Your instructions |
Copy out every line of the data that has the word "field" somewhere in it.

------ The input ------

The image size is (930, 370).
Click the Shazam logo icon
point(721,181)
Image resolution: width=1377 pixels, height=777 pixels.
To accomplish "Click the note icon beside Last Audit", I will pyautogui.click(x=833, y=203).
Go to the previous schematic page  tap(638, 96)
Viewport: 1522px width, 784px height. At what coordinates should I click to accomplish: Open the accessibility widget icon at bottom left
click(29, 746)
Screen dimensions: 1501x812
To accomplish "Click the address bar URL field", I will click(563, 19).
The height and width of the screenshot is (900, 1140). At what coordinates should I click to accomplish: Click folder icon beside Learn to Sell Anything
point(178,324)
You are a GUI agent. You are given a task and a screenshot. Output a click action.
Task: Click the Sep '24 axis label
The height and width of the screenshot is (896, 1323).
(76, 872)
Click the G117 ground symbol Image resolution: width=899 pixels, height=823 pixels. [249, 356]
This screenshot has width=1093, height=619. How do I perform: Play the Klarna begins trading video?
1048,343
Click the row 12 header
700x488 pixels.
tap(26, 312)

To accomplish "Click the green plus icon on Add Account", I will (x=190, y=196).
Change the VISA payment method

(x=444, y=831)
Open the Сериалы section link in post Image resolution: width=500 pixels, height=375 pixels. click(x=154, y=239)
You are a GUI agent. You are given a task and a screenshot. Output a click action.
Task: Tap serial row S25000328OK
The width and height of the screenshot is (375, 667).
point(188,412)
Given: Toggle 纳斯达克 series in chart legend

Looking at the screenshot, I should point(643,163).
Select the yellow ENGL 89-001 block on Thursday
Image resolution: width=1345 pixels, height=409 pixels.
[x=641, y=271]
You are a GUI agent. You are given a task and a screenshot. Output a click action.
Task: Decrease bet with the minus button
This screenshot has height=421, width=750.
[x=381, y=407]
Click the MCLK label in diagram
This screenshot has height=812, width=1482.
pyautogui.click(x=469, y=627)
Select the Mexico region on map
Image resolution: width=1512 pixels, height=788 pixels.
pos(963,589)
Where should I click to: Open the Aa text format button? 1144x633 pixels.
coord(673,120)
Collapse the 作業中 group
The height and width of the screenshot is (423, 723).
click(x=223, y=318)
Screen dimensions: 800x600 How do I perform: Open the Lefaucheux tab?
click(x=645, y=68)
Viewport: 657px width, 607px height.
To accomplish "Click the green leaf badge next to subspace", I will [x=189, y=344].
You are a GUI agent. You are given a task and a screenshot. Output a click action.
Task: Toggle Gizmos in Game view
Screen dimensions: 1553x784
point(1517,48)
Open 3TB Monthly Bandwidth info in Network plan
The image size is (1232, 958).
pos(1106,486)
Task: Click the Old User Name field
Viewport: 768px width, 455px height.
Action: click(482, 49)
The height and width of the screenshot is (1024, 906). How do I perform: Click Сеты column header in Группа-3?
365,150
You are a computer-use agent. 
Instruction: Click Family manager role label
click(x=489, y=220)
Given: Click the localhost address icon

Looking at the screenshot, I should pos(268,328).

------

Exercise result |
To accomplish "Click the address bar URL field", I will click(563, 19).
Task: Click the Old User Name field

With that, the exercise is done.